Several points are noteworthy in this virus-inactivation study. First, the ozone decay time τ must be independent of the initial ozone concentration in the linear ozone decay represented by Eq. (1). However, the ozone decay time at n03=20mg/l regardless of the pH value is considerably longer than that at n03=10mg/l in Table I, indicating nonlinearity of the ozone decay data. This nonlinearity may be caused by multiple components of the organic materials in the chicken allantoic fluid. The ozone may decay very quickly at the beginning due to the organic material from the chicken allantoic fluid, but it may decay slowly at a later stage after the organic materials are gone. This stepwise disappearance of the organic materials may also cause the nonlinearity in the ozone decay data. Second, the pH value of 4 in Figs. 1 and 2, and in Table I represent its value in the AOW. However, in reality, two parts of AOW were mixed with one part of contaminated water at pH=7 in the inactivation experiment. Therefore, the amount of hydrochloric acid for two parts of the acidic water at pH=4 was used to remake the acidic water of three parts in volume, resulting in a pH value of 5.3, as indicated in Ref. 4. It is also shown in Ref. 4 that two parts of acidic water at pH=3 mix with one part of water at pH=7, resulting in three parts of acidic water at pH=4. In fact, a virus-inactivation experiment with AOW at pH=3 was conducted in our experiment, resulting in the inactivation of virtually all of the viruses. There is no contaminated water at pH=7 in nature for the dilution of the acidity when AOW is sprayed for virus inactivation.

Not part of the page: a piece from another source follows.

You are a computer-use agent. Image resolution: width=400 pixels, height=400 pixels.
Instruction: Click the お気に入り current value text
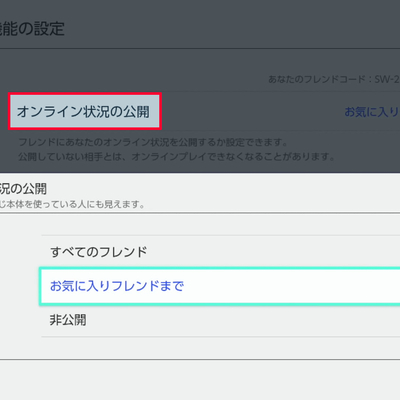(x=372, y=112)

Therefore, the acidity of AOW sprayed in the dry environment preserves its original value, thereby prolonging the ozone decay time and effectively inactivating viruses. In this context, virus inactivation by AOW may be more pronounced in nature than in the present experiment. Third, a TEM image14 of E. coli cells treated by AOW at pH 4 and with ozone concentration of 20 mg/l indicates the destruction of cell envelopes, showing nearly empty cells. Therefore, it is believed that AOW may also destroy virus envelops, inactivating their infectivity.

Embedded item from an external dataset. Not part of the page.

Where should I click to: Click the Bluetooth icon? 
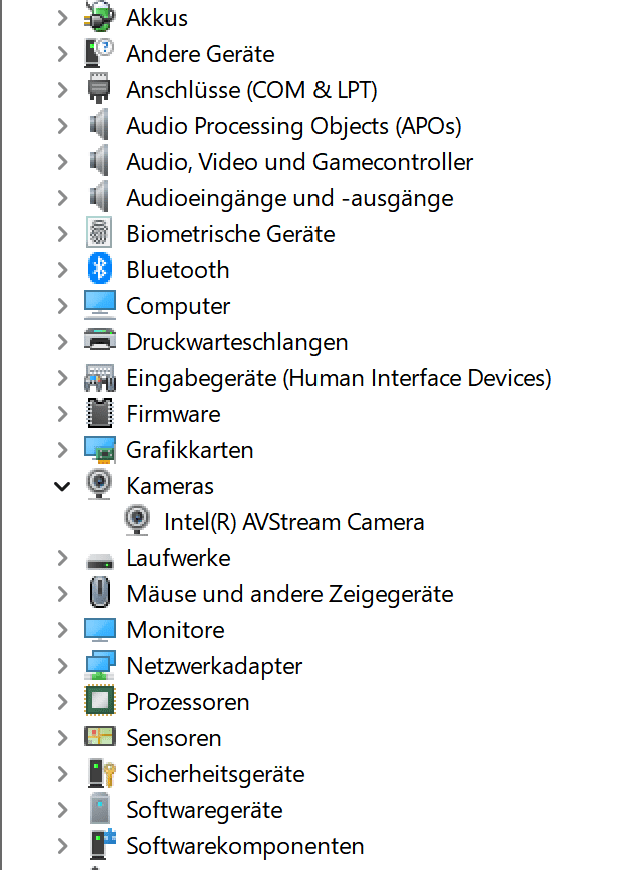[x=100, y=269]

Table I summarizes the results of this inactivation study of H1N1 viruses in which AOW was used. The ozone decay time τ in AOW with a pH value of 4 is always longer than that when the pH value is 7, clearly indicating the synergic effect12 of acidic water on the ozone decay activities in water. Therefore, the inactivation effect of AOW is stronger than the sum of the inactivation effect of the ozone water and that of the acidity. “Not applicable” (N/A) in Table I indicates that all of the viruses were inactivated. Hence, experimental measurements are not available, and data could not be entered into the table. The scientific conditions corresponding to a number less than −3 or N/A in the right column [log(N/N0) at 10 min] in Table I are suitable for virus inactivation. In this context, it is concluded that AOW at a pH value of 4 or less is one of the most effective means of virus inactivation given an ozone concentration of 20 mg/l or higher.